Two months ago, Abuja resident Damian Gaau came down with fever. He immediately suspected malaria and went to a local clinic for treatment.
But he says the price of his regular anti-malarial medicine had more than doubled.
“Before, I can use a little amount of money to get some drugs to care for my malaria but now, everything is cost [expensive] even to get medicine is not easy, for you to get medicine you age to take half of your salary before you get drugs to treat yourself,” said Gaau.
Gaau says to get the care he needed, he had to forgo other necessities.
“The increase of the medicine has cost me a lot, like I have to cut down some of my expenses to get some drugs for myself, even to buy food, clothes, all those kinds of stuff I have to cut down from there to get my medicine,” said Gaau.
The World Health Organization (WHO) says Africa accounted for about ninety five percent of malaria cases and deaths globally in 2021. That year, Nigeria reported 194,000 deaths from the mosquito-borne disease, more than any other country.
Health experts say pregnant women and children younger than five are most at risk of the disease and access to affordable treatment and poverty are some of the reasons malaria cases are high.
“What has driven up all the prices is the exchange rate. Almost 70 percent of medicines we use in this country are imported if not more. Most of the pharmaceutical companies working in Nigeria, some of them are closing up and leaving so that means the foreign exchange component is very high so if the dollar to Naira ratio is not favorable, it will drive up this cost which is what’s going on,” said Orji.
Last year, Nigeria’s health ministry said the economic burden of malaria in the country will increase from $1.6 billion to $2.8 billion by 2030.
Like most commodities, the cost of anti-malarial drugs has gone through the roof in recent months amid Nigeria’s growing cost of living crisis, fueled by the withdrawal of fuel subsidy payments and currency control measures.
Nigerian authorities say they’re working to address the rising cost of medicine, but Orji says there are other factors.

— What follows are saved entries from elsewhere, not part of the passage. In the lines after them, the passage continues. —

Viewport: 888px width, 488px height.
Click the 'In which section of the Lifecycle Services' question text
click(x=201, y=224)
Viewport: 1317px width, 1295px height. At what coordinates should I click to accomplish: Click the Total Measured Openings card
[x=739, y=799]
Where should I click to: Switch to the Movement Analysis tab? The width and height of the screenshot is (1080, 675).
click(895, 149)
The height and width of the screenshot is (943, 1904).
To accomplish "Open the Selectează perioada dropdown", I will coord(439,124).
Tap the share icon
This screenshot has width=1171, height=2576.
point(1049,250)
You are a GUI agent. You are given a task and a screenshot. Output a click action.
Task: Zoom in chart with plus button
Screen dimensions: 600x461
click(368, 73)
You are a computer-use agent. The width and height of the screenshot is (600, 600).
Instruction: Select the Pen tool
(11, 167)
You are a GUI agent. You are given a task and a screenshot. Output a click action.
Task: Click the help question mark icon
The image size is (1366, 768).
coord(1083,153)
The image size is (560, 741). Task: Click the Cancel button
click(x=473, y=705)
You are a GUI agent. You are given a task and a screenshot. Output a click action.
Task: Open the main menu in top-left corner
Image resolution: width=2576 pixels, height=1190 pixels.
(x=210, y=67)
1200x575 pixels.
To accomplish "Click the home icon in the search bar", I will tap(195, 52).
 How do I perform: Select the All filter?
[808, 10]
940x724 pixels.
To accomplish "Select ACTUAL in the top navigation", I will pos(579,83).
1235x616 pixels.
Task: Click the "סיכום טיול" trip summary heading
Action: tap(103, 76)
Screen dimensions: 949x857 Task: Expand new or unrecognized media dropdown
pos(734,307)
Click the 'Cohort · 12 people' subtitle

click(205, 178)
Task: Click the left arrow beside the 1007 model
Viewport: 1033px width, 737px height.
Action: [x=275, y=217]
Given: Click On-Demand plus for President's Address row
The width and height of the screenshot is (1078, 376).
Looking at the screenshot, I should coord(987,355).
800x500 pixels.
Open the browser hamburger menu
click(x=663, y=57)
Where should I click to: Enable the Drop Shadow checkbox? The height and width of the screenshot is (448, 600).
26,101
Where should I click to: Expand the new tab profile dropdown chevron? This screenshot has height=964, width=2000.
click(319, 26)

“There are a lot of interventions government has actually put in place but unfortunately the implementation is so poor that Nigerians are still suffering,” said Orji. “The only one that is working, not so well but at least working, is the National Health insurance scheme. What we should also pay attention [to] is our population. Our population is galloping in a way that whatever economic sense we’re making will not make any sense.”
As Nigerian health officials marked World Malaria Day under the theme “Accelerate the fight against malaria for a more equitable world,” progress against the disease is under threat, leaving many people like Damian Gaau more vulnerable.